***** Exercise data *****

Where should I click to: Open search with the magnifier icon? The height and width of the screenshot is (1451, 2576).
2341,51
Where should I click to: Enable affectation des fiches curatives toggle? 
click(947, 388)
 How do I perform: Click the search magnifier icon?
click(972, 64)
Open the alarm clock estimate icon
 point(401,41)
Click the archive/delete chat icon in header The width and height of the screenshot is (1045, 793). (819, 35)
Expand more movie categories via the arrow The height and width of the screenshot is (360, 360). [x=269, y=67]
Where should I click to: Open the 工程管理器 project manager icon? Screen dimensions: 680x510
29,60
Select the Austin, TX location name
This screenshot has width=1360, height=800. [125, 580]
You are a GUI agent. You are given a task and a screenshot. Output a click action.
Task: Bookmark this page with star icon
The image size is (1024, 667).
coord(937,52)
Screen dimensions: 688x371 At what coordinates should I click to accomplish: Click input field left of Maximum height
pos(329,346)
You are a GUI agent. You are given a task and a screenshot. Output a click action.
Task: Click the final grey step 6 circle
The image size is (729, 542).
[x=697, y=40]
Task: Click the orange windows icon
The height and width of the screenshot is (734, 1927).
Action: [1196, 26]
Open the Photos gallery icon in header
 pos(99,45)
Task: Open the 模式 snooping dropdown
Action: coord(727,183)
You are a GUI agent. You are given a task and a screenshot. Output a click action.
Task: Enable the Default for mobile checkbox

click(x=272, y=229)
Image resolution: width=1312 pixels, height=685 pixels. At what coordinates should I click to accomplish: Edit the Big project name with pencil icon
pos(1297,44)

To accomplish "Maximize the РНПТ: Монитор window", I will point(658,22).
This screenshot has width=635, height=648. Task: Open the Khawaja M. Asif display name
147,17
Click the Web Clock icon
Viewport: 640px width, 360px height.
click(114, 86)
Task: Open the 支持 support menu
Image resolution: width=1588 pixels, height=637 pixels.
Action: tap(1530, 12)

*****

Work to be completed —
Return all of the data above verbatim.

Response area —
Where should I click to: Open search with the magnifier icon? The height and width of the screenshot is (1451, 2576).
2341,51
Where should I click to: Enable affectation des fiches curatives toggle? 
click(947, 388)
 How do I perform: Click the search magnifier icon?
click(972, 64)
Open the alarm clock estimate icon
 point(401,41)
Click the archive/delete chat icon in header The width and height of the screenshot is (1045, 793). (819, 35)
Expand more movie categories via the arrow The height and width of the screenshot is (360, 360). [x=269, y=67]
Where should I click to: Open the 工程管理器 project manager icon? Screen dimensions: 680x510
29,60
Select the Austin, TX location name
This screenshot has width=1360, height=800. [125, 580]
You are a GUI agent. You are given a task and a screenshot. Output a click action.
Task: Bookmark this page with star icon
The image size is (1024, 667).
coord(937,52)
Screen dimensions: 688x371 At what coordinates should I click to accomplish: Click input field left of Maximum height
pos(329,346)
You are a GUI agent. You are given a task and a screenshot. Output a click action.
Task: Click the final grey step 6 circle
The image size is (729, 542).
[x=697, y=40]
Task: Click the orange windows icon
The height and width of the screenshot is (734, 1927).
Action: [1196, 26]
Open the Photos gallery icon in header
 pos(99,45)
Task: Open the 模式 snooping dropdown
Action: coord(727,183)
You are a GUI agent. You are given a task and a screenshot. Output a click action.
Task: Enable the Default for mobile checkbox

click(x=272, y=229)
Image resolution: width=1312 pixels, height=685 pixels. At what coordinates should I click to accomplish: Edit the Big project name with pencil icon
pos(1297,44)

To accomplish "Maximize the РНПТ: Монитор window", I will point(658,22).
This screenshot has width=635, height=648. Task: Open the Khawaja M. Asif display name
147,17
Click the Web Clock icon
Viewport: 640px width, 360px height.
click(114, 86)
Task: Open the 支持 support menu
Image resolution: width=1588 pixels, height=637 pixels.
Action: tap(1530, 12)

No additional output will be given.